A senior Conservative politician escaped prosecution for child abuse in the 1970s when he promised the authorities he would not see the victim again, according to files released by the National Archives.
Victor Montagu, a rightwing Tory MP and one-time political secretary to Stanley Baldwin, was let off with a caution by police and the director of public prosecutions in 1972 for indecently assaulting a boy for nearly two years.
The decision by the Dorset and Bournemouth police force and Sir Norman Skelhorn QC meant Montagu never stood trial and his paedophile activities were never exposed.
“The assaults, which are admitted, are not of themselves very serious, and if Mr Montagu is prepared to take the excellent advice given to him by Det Ch Insp [Jack] Newman and avoid any contact with the boy in the future I do not think that proceedings are called for,” a letter from prosecutors states.

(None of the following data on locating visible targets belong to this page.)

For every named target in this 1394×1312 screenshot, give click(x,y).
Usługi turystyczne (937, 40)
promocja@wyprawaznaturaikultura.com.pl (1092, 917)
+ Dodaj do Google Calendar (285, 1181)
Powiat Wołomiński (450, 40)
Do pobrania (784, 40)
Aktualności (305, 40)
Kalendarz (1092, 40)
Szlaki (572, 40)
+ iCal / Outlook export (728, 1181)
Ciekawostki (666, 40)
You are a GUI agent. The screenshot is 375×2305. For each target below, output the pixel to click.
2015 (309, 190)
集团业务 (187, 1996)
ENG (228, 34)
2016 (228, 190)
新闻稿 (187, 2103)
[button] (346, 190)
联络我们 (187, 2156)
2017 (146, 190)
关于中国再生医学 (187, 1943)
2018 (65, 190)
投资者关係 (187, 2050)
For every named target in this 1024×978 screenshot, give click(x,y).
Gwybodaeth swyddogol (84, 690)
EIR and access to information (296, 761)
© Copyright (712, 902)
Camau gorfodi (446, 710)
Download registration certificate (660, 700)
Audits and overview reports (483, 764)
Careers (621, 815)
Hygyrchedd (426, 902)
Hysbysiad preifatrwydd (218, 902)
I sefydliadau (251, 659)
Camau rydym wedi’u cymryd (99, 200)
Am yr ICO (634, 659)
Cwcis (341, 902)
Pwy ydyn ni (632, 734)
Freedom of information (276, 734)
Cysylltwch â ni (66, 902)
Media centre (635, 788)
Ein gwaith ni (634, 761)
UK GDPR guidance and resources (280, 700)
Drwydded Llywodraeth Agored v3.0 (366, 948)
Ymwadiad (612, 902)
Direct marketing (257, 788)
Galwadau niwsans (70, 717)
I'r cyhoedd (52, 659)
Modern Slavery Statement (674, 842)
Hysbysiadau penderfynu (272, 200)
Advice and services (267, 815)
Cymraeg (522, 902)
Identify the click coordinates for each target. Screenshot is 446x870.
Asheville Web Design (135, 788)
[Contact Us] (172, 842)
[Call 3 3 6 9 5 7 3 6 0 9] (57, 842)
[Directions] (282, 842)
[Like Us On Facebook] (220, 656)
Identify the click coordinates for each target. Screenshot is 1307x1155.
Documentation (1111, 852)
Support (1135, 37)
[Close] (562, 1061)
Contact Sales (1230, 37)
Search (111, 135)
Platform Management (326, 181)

Montagu was a leading figure in the establishment. He was an MP for South Dorset from 1941 to 1962 and became a member of the Monday Club, a rightwing political pressure group in the 60s. He inherited his father’s seat and became the 10th Earl of Sandwich in 1964, a title he renounced to stand for parliament again as an independent.
Montagu died in 1995 but the files on his case, which reveal that a prosecution against him for indecently assaulting a young boy was not pursued, have been kept secret for more than 40 years. They were released earlier this week after an application under the Freedom of Information Act.